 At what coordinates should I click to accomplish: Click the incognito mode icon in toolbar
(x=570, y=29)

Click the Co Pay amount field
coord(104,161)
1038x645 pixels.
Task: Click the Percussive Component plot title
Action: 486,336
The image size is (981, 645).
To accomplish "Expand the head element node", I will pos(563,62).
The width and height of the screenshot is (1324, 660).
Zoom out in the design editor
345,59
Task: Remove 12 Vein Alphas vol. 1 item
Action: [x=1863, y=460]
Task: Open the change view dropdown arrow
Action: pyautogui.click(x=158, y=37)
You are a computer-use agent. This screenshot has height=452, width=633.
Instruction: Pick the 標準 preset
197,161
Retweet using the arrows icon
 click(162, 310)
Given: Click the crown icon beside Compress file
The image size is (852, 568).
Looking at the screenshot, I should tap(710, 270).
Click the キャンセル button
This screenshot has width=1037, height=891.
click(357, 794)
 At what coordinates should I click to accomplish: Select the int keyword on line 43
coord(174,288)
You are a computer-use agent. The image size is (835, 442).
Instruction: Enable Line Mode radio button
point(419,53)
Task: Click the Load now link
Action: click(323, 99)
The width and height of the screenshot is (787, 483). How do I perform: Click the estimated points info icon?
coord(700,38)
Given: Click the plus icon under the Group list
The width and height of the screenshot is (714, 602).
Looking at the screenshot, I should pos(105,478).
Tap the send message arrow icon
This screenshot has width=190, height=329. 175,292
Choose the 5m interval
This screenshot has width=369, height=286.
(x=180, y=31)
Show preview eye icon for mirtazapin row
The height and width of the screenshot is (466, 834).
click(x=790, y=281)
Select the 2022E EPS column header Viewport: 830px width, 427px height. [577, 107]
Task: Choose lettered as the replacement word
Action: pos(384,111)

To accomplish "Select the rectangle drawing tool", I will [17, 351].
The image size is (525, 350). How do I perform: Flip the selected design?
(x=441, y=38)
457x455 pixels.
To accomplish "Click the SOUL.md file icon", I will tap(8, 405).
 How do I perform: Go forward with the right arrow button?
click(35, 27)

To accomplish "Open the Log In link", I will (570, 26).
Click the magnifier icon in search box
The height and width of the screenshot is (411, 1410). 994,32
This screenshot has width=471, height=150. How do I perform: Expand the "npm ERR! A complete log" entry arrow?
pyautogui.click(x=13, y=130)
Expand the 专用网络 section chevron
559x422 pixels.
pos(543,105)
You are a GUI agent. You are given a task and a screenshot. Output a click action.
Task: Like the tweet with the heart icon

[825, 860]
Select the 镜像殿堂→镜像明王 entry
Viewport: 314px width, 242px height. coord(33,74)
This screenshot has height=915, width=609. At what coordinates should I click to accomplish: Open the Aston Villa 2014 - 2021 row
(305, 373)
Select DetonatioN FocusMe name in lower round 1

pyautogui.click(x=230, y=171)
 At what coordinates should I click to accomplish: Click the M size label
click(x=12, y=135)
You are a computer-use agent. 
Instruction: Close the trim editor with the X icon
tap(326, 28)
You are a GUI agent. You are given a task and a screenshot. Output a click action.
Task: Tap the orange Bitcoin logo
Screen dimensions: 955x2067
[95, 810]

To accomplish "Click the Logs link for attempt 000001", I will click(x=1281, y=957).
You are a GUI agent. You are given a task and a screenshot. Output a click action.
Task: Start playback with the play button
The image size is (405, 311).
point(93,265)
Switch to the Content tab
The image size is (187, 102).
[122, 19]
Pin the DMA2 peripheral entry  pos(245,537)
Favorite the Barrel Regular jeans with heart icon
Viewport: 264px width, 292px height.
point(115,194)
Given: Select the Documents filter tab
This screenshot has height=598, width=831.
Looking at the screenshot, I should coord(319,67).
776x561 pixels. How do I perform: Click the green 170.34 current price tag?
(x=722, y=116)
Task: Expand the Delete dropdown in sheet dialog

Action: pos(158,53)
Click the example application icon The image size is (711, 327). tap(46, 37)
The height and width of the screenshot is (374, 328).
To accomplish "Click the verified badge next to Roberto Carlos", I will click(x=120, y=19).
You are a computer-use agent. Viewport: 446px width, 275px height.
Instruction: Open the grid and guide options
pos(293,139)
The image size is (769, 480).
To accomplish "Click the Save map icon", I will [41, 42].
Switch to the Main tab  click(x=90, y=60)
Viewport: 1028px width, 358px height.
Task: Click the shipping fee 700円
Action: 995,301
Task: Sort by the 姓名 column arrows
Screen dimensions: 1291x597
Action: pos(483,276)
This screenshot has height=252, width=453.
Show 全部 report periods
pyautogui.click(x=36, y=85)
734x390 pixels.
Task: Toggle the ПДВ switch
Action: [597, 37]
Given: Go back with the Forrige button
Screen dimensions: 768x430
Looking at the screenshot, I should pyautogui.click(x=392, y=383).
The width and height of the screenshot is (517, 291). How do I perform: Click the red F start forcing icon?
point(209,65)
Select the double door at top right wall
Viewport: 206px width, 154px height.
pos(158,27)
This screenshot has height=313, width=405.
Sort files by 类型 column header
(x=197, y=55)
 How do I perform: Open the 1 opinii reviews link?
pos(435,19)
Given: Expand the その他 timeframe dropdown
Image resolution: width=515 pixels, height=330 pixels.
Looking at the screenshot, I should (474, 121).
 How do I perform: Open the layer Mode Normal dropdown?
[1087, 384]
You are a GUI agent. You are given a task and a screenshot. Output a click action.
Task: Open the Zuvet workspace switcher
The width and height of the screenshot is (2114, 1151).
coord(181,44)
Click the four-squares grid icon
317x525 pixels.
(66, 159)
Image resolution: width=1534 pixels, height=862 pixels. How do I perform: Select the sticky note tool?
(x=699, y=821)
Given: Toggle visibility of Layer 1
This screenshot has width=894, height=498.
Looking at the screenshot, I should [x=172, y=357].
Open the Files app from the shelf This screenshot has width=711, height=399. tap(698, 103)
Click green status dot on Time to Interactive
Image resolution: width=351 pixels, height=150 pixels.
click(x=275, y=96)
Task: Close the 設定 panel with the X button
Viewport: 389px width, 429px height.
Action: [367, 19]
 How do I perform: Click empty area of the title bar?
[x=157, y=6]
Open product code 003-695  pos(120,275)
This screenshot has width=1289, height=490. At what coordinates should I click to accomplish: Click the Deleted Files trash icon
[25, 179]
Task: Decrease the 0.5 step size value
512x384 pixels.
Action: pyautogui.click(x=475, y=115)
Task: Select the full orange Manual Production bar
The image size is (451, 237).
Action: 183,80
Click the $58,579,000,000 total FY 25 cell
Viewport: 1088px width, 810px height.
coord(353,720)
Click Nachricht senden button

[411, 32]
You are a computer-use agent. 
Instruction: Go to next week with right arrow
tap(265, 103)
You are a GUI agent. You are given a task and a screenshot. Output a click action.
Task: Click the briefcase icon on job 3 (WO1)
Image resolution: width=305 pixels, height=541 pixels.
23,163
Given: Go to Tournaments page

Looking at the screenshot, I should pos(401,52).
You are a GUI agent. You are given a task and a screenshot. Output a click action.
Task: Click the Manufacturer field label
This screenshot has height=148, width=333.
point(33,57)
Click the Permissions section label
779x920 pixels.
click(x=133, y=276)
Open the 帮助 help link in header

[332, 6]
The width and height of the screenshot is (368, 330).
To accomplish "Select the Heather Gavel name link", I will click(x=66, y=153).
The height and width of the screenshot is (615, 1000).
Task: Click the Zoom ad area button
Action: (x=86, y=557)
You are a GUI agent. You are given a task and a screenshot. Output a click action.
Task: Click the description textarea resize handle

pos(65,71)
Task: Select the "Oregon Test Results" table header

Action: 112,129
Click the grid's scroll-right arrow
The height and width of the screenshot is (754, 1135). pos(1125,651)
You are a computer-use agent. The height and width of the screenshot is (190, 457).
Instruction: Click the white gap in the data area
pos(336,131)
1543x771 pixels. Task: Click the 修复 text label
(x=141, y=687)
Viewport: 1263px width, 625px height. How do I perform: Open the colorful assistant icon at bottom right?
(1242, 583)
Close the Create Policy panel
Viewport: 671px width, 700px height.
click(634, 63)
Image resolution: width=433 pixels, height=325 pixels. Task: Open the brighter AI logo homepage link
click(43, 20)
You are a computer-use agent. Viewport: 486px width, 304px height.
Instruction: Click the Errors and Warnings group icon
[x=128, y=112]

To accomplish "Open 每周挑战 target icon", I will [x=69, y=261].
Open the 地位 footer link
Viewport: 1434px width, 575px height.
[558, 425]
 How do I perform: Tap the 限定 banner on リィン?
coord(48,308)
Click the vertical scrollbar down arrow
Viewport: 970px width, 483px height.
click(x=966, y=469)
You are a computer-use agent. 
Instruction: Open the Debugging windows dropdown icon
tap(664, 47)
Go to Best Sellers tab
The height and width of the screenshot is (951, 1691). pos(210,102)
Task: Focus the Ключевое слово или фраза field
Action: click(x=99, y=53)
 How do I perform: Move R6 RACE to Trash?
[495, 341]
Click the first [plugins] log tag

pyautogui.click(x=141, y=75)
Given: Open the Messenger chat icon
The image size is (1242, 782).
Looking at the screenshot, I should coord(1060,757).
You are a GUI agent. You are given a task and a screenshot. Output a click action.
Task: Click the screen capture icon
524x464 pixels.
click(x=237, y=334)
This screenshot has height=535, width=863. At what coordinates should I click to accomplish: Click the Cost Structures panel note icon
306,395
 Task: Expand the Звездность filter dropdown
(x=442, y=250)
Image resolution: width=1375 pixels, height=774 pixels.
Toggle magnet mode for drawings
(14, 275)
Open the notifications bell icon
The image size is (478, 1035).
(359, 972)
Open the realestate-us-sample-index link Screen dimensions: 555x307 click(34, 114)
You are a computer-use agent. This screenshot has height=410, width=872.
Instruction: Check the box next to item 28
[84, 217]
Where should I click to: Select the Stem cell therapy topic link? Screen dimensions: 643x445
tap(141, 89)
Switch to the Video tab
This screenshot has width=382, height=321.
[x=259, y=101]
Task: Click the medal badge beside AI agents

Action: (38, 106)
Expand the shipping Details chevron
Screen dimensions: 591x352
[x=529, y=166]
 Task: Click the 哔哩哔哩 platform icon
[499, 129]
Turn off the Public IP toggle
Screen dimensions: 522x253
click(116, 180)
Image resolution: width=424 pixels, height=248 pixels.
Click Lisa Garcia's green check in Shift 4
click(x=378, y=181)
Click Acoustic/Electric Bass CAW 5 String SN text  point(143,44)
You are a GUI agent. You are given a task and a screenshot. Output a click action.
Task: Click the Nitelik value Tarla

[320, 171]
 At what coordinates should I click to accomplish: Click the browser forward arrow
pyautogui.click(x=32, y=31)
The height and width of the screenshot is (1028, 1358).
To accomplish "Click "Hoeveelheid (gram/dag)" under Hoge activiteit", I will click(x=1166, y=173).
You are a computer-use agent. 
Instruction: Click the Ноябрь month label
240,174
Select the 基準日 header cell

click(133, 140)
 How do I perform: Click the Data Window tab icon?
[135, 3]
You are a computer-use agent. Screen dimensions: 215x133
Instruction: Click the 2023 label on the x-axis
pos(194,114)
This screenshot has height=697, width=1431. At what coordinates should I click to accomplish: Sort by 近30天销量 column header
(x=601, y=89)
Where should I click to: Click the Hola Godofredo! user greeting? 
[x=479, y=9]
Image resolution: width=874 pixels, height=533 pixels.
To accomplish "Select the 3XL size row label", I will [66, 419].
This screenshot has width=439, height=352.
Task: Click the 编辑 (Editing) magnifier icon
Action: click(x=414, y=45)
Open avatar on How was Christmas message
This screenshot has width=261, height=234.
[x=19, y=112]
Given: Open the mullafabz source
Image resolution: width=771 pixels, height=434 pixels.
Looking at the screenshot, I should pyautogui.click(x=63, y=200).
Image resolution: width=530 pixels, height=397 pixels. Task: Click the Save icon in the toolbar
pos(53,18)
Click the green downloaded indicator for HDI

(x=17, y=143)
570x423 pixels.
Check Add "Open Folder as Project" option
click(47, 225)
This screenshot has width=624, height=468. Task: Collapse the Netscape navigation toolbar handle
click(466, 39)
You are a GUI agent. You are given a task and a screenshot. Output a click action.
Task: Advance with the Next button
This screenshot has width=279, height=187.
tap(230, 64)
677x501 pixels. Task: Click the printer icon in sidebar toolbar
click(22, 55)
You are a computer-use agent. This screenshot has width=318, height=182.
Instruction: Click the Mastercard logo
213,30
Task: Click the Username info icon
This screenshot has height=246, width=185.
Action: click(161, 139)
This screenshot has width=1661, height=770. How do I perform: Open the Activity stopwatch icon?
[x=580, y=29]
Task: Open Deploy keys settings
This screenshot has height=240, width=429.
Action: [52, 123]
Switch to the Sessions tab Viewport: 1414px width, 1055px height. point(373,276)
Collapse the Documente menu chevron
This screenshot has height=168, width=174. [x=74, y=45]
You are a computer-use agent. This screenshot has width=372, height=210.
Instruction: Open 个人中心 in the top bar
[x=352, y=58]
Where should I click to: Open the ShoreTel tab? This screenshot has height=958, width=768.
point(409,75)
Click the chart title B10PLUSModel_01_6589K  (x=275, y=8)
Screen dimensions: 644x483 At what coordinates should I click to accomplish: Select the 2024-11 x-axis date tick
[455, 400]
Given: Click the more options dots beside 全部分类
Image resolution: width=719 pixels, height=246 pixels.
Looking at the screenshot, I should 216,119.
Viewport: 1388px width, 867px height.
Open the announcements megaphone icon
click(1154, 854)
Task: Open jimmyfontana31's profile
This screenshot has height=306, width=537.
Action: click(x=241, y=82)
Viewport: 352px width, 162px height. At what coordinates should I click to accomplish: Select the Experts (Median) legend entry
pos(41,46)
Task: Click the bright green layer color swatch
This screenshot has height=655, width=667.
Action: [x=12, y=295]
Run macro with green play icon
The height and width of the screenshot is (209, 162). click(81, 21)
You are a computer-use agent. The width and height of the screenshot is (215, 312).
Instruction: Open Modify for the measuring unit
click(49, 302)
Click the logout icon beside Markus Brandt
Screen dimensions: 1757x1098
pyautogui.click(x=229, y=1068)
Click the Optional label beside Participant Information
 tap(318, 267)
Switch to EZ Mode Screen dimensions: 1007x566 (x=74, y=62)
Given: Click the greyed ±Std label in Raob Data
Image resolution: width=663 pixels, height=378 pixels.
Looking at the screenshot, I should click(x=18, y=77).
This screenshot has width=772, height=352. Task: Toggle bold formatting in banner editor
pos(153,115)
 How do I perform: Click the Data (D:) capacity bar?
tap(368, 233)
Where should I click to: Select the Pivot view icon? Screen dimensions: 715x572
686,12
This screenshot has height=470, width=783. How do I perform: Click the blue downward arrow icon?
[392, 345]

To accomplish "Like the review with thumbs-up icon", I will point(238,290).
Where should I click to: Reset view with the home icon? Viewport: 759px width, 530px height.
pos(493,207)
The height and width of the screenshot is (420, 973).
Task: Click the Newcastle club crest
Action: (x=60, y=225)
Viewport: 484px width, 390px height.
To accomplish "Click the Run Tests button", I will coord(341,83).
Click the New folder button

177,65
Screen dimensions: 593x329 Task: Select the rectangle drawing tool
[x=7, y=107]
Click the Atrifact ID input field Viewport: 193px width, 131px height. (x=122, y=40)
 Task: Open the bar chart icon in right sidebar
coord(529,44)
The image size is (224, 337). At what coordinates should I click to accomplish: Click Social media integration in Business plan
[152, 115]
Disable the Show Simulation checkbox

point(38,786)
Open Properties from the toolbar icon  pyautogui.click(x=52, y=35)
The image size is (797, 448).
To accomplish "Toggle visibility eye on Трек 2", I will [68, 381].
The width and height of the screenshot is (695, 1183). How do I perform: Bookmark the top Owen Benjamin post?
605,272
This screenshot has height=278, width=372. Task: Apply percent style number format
___
**Aim of the exercise**. Transcribe only the lines from the beginning of the entries to the line with "The image size is (981, 645).", inclusive, exactly as written.

**Exercise response**.
 At what coordinates should I click to accomplish: Click the incognito mode icon in toolbar
(x=570, y=29)

Click the Co Pay amount field
coord(104,161)
1038x645 pixels.
Task: Click the Percussive Component plot title
Action: 486,336
The image size is (981, 645).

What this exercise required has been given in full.